萩生田文部科学大臣が閣議後の記者会見で、今年の日本遺産の認定結果を公表しました。

 今年は69件の申請があり、そのうち21件が認定されたなかに、地元の「かさましこ~兄弟産地が紡ぐ“焼き物語”~」が入りました。

 

 「日本遺産」の認定は,2020年度までに100件程度行うこととしており、新規認定の募集は今年度が当面最後となっていますので、滑り込みセーフということになり、本当に良かったです。

 

 対象地域は茨城県笠間市と栃木県益子町で、共通の特産品である陶芸の魅力を核として発展しようとするもので、その価値が理解されたものと思います。

 

 ここに言う、焼き物の地「かさましこ」は、古代から同じ文化圏でしたが、江戸時代に入り別々の道を歩み、18世紀後半から再び、製陶を通じてつながりを深くした地域です。

 この地の作風は使い勝手のいい日用品を定番としていましたが、存続の危機に陥ると時代に合わせた革新に挑み、多様な魅力を発信する産地へと変貌を遂げました。

 

 何れの地域も、その自由でおおらかな環境が創造する者を惹きつけ、今では600名を超える陶芸家が活躍しています。
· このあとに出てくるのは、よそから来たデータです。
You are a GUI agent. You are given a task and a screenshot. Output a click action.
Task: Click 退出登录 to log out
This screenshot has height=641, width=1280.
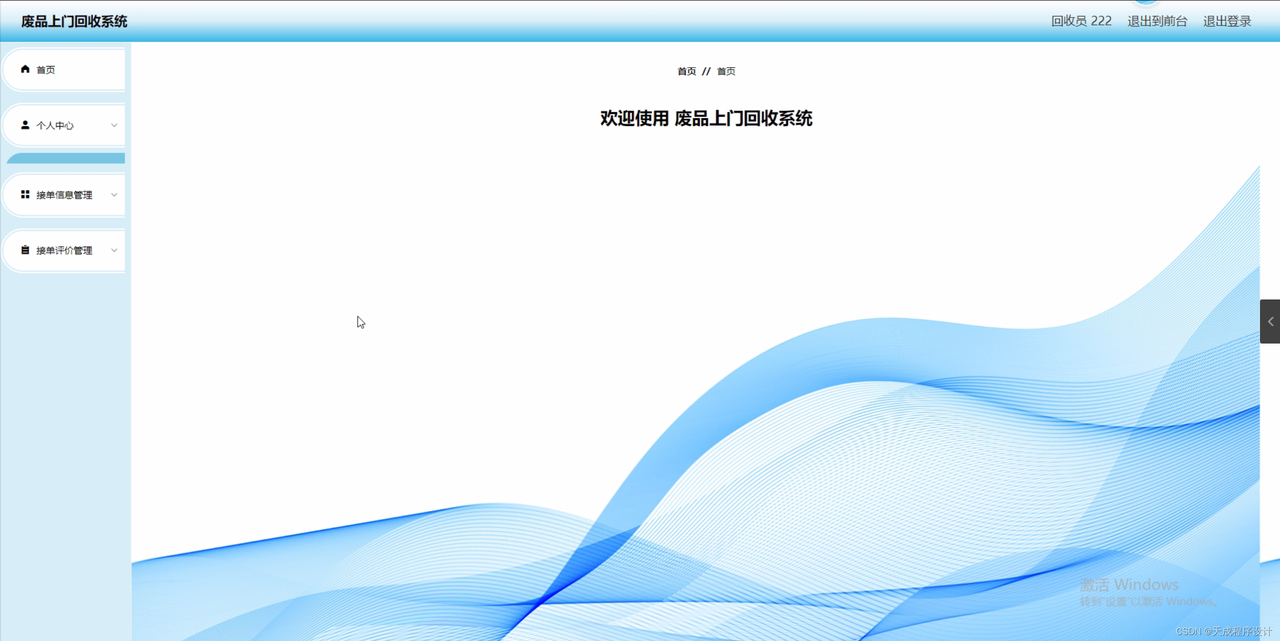[x=1227, y=21]
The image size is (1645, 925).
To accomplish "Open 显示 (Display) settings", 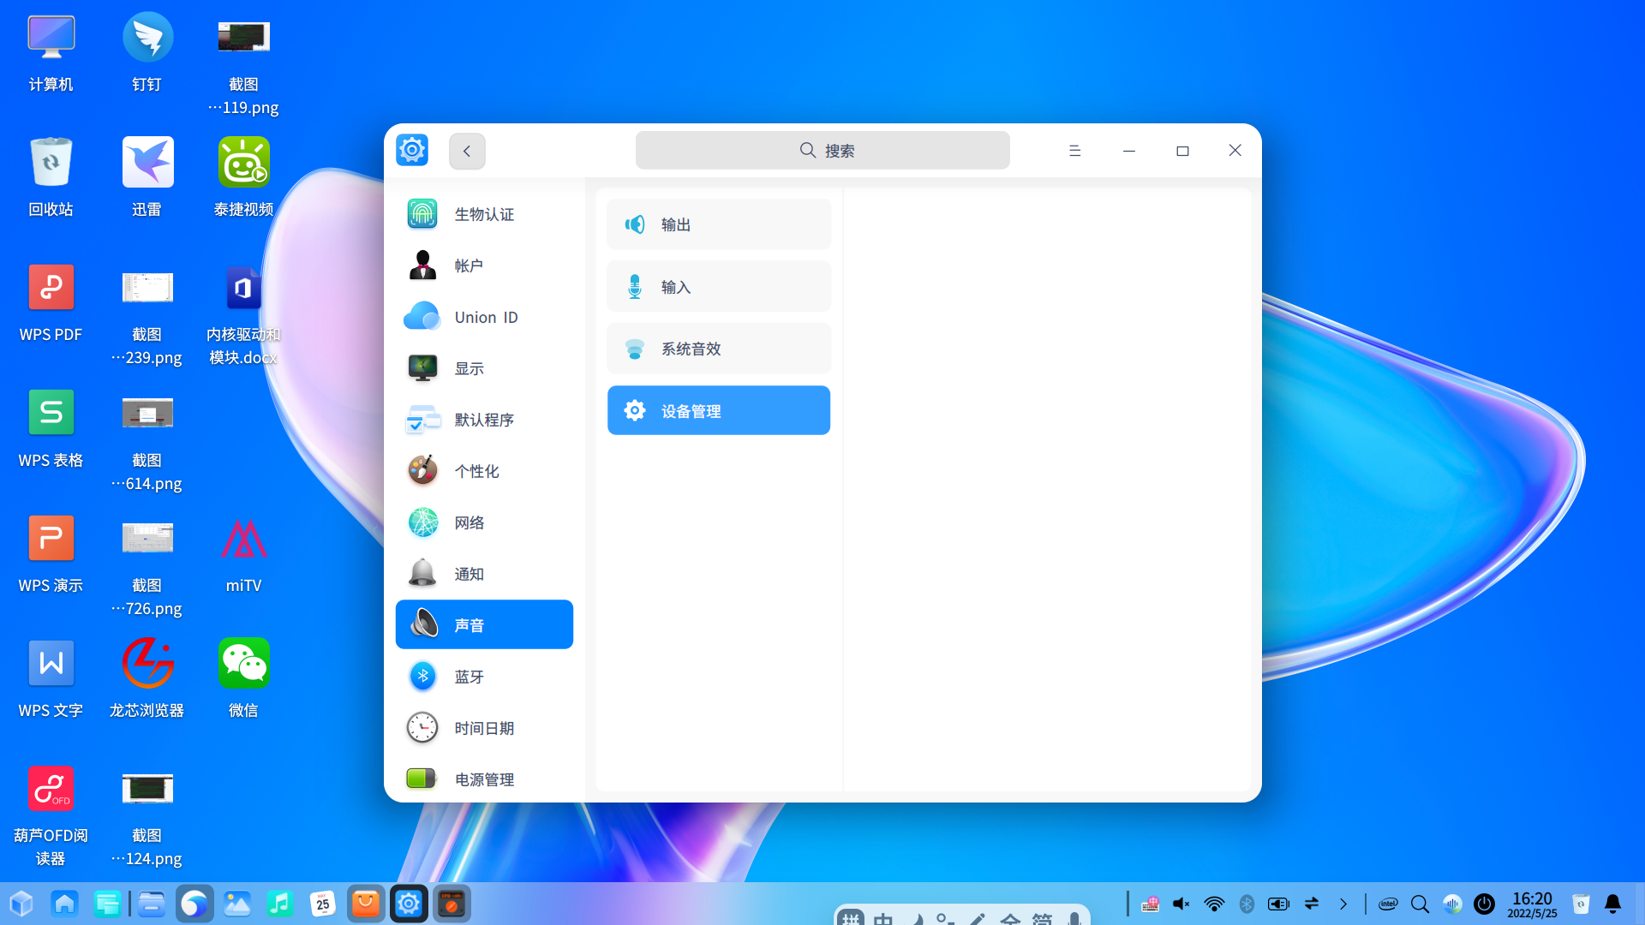I will click(484, 368).
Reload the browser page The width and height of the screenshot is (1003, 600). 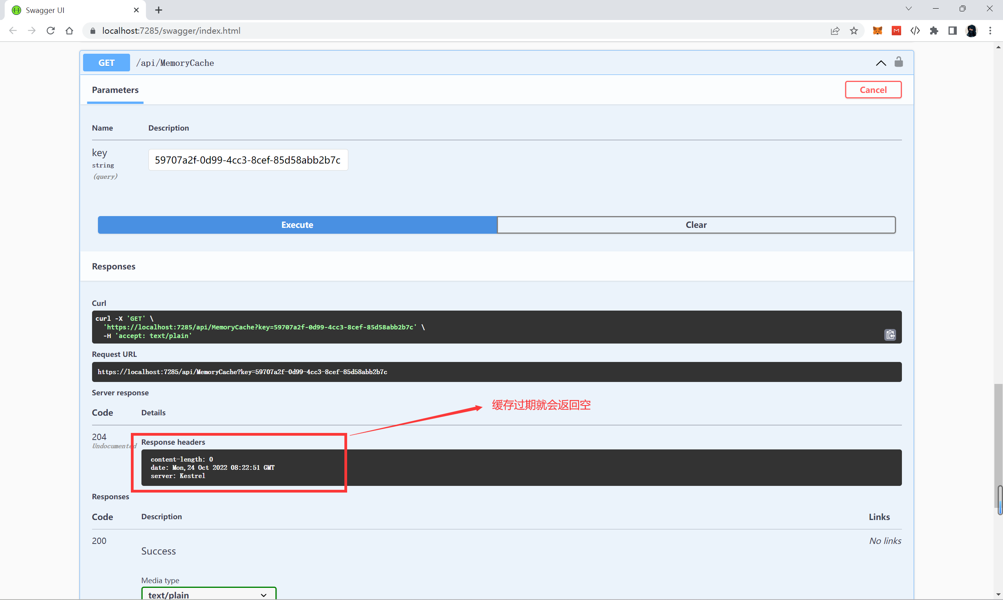(x=50, y=31)
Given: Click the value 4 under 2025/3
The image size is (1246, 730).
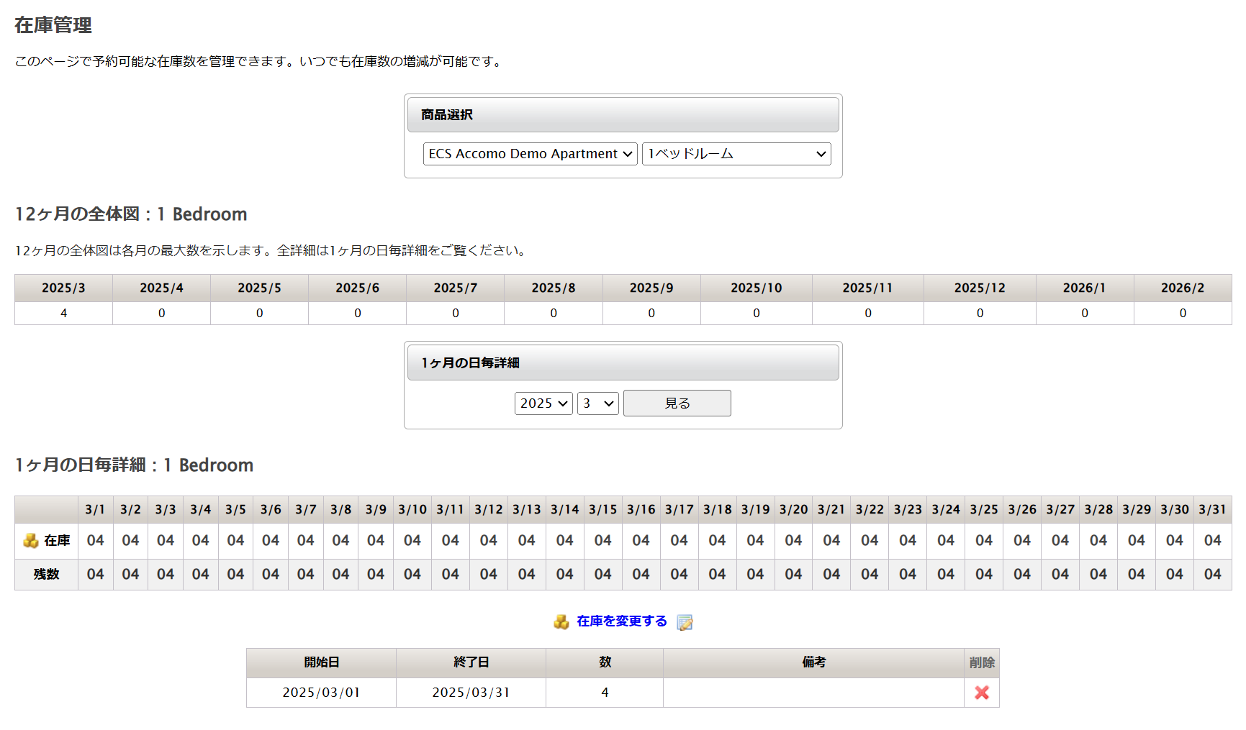Looking at the screenshot, I should point(63,313).
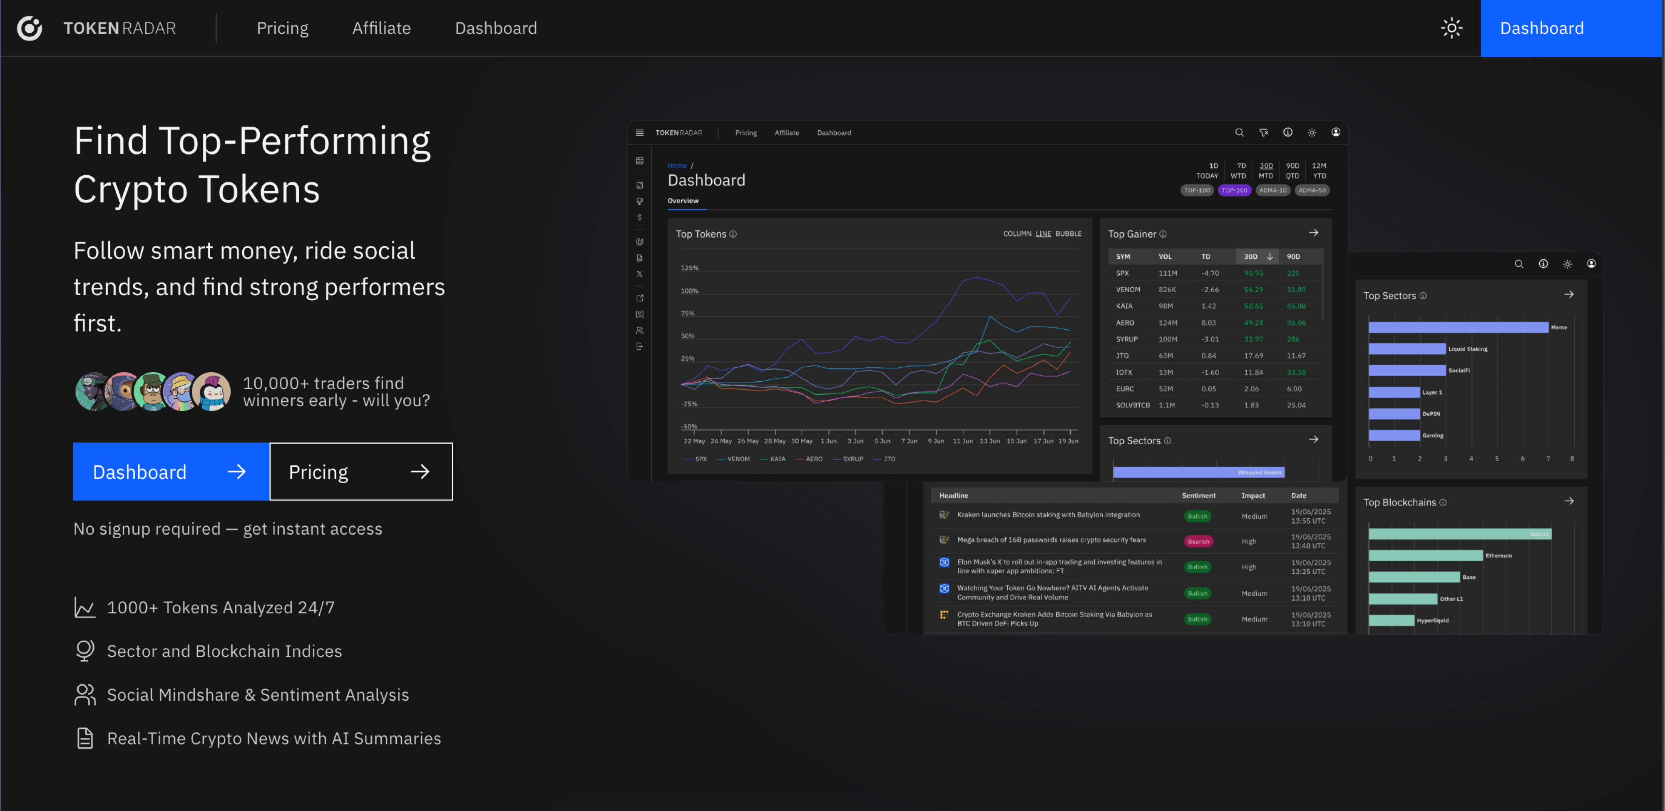Click the info icon next to Top Tokens

pos(733,234)
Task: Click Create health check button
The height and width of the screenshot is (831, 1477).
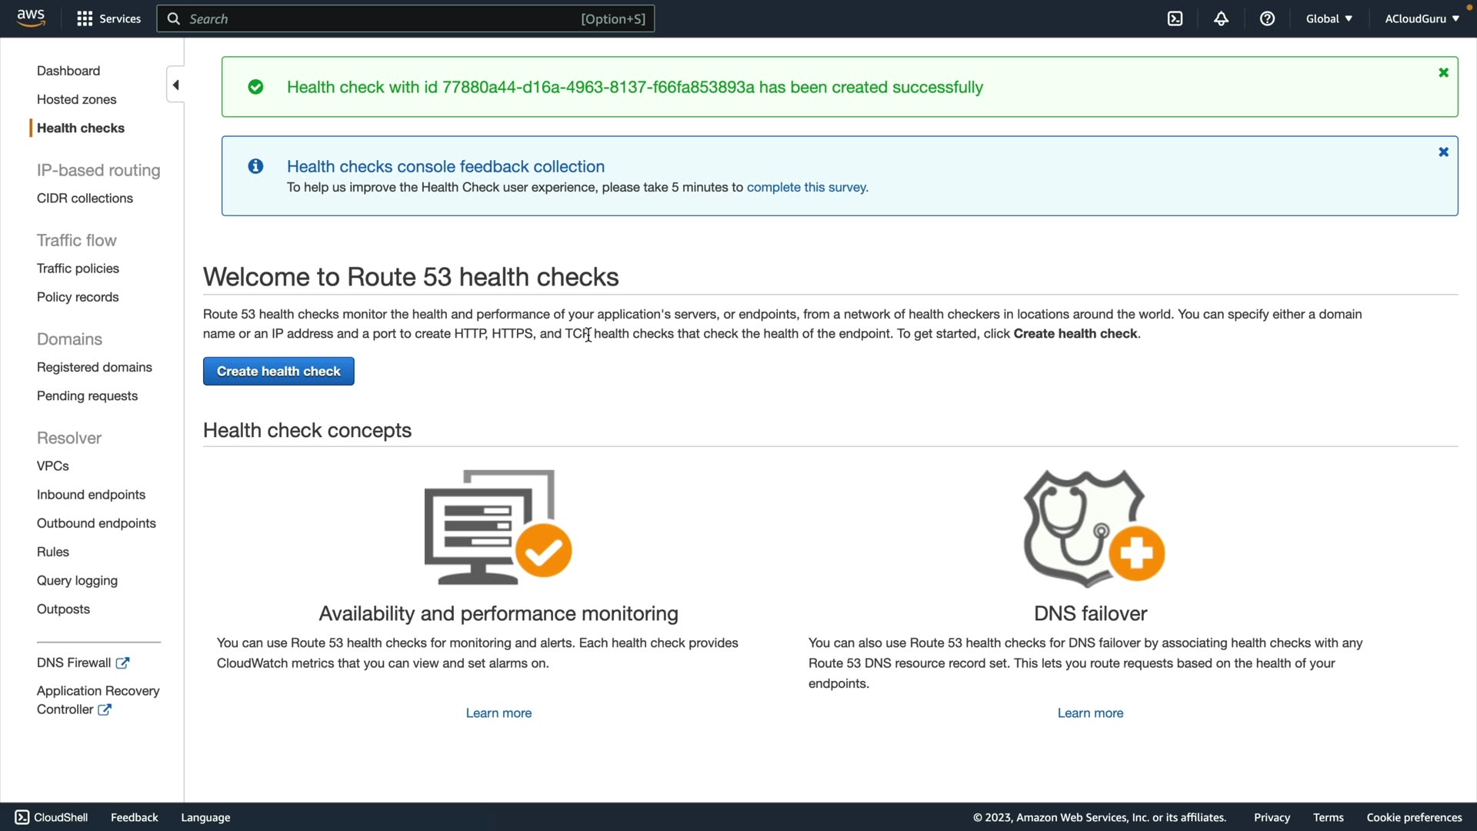Action: [x=278, y=371]
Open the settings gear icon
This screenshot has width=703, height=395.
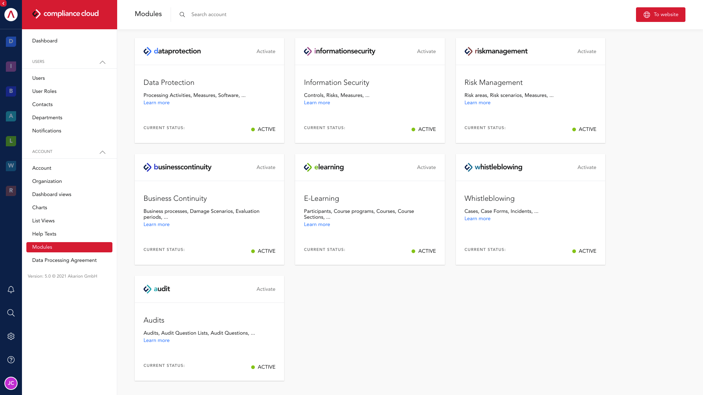(x=11, y=336)
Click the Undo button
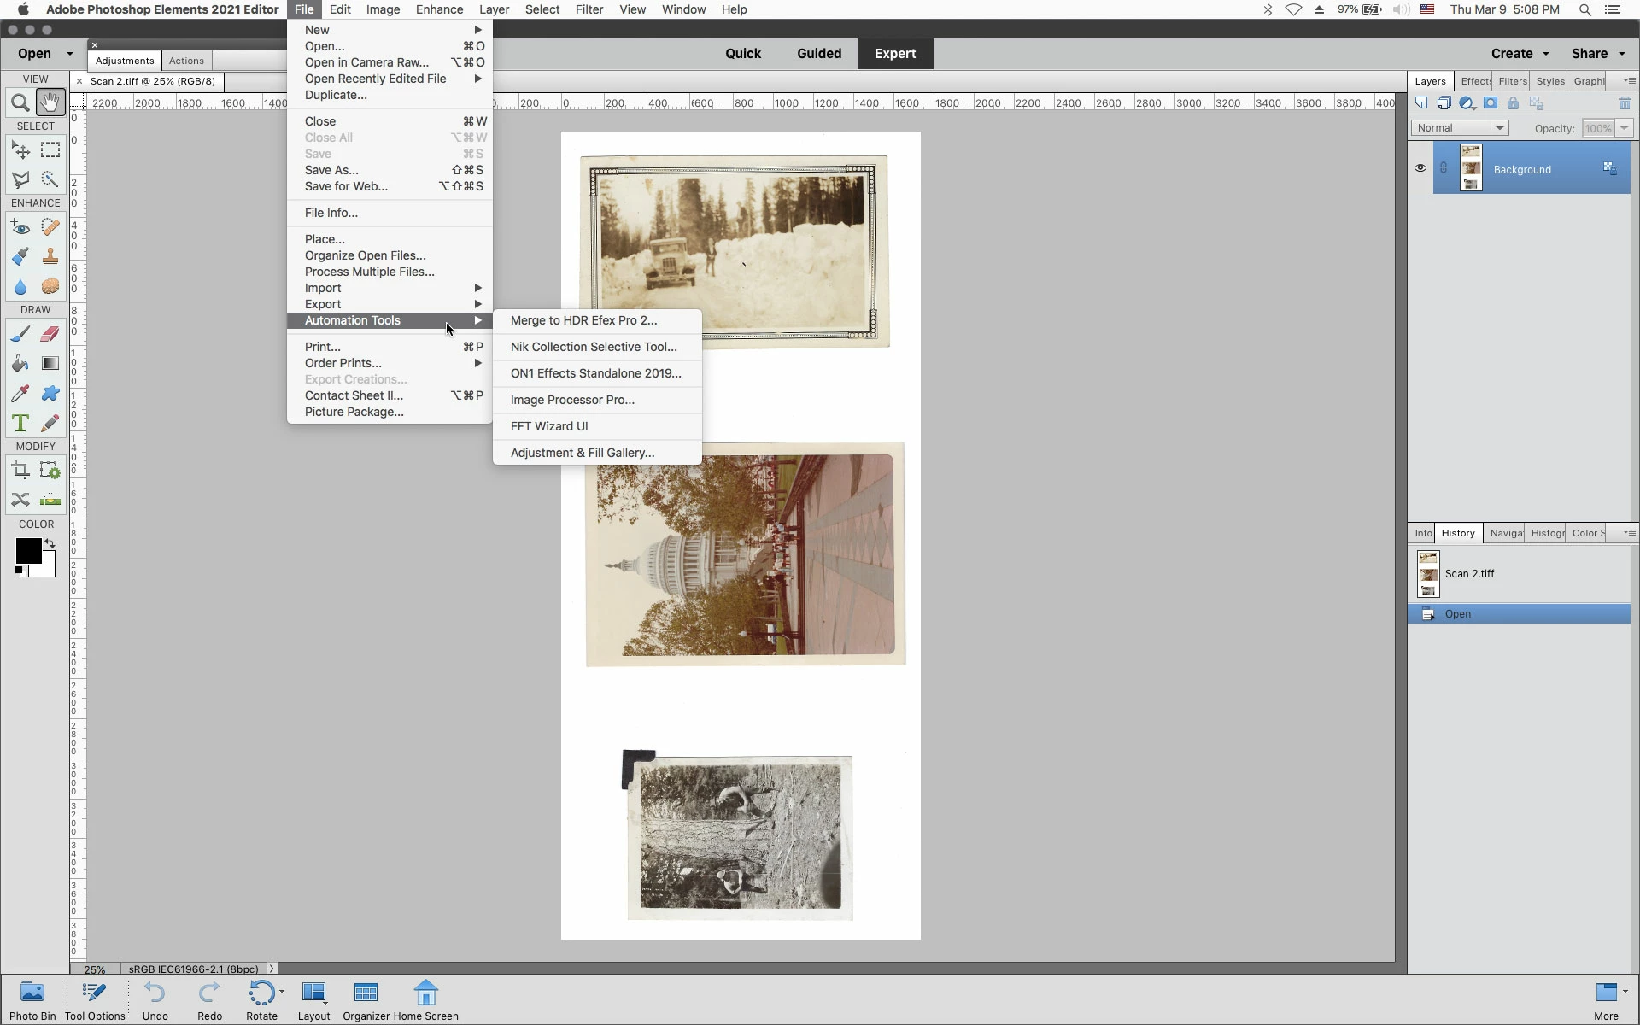 (x=155, y=1000)
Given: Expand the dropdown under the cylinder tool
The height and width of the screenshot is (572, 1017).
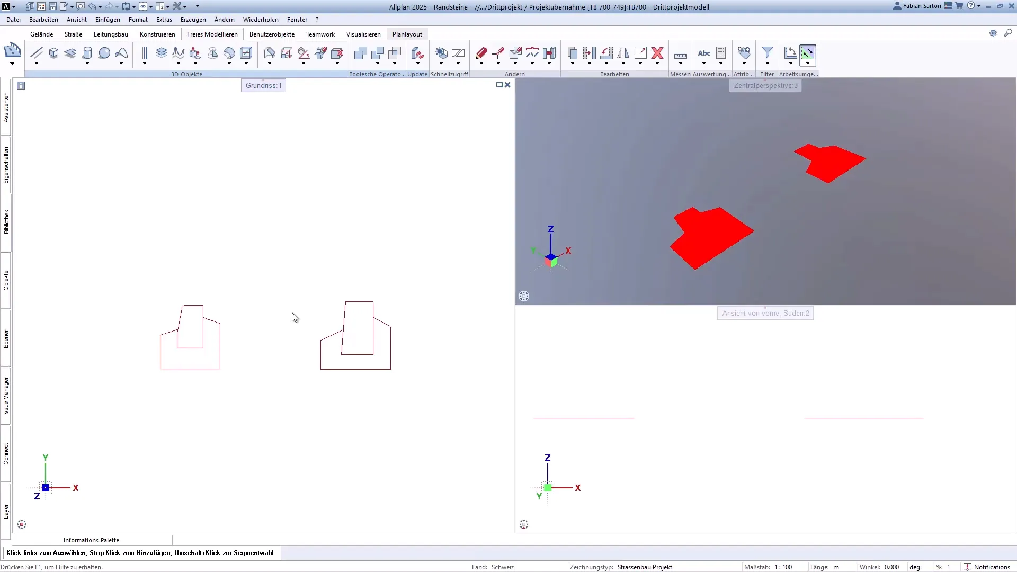Looking at the screenshot, I should (x=87, y=64).
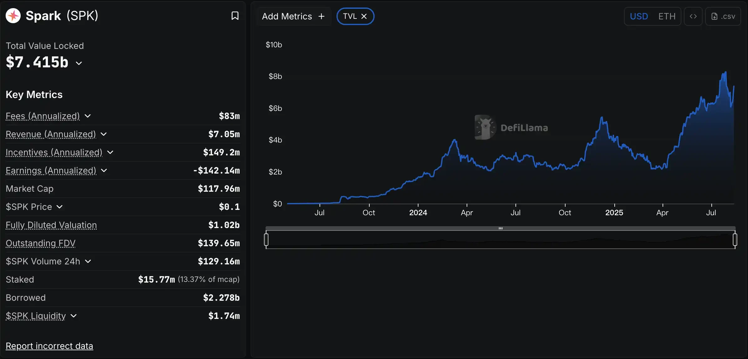Download chart data via .csv icon
Viewport: 748px width, 359px height.
[x=723, y=16]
 美意識を追及し新しい生活造形を生み出す「かさましこ」は、訪れる人の五感をも刺激し、暮らしに寄り添う独自の陶文化を醸成し続けます。

 

※令和2年1月22日、山口伸樹笠間市長、大塚朋之益子町長、佐藤勉衆議院議員とともに萩生田文部科学大臣を訪問。

 

※今回、茨城県の牛久市と山梨県の甲州市の、「日本ワイン140年史~国産ブドウで醸造する和文化の決勝~」も登録されました。

  【日本遺産・主旨と目的】

 我が国の文化財や伝統文化を通して地域の活性化を図るためには、その歴史的経緯や、地域の風土に根ざした世代を超えて受け継がれている伝承、風習などを踏まえたストーリーの下に有形・無形の文化財をパッケージ化し、これらの活用を図る中で、情報発信や人材育成・伝承, 環境整備などの取組を効果的に進めていくことが必要です。

 文化庁では、地域の歴史的魅力や特色を通じて我が国の文化・伝統を語るストーリーを「日本遺産(Japan Heritage)」として認定し、ストーリーを語る上で不可欠な魅力ある有形・無形の様々な文化財群を総合的に活用する取組を支援します。

 

 世界遺産登録や文化財指定は、 いずれも登録・指定される文化財(文化遺産)の価値付けを行い、保護を担保することを目的とするものです。

 一方で日本遺産は、既存の文化財の価値付けや保全のための新たな規制を図ることを目的としたものではなく、地域に点在する遺産を「面」として活用し、発信することで、地域活性化を図ることを目的としている点に違いがあります。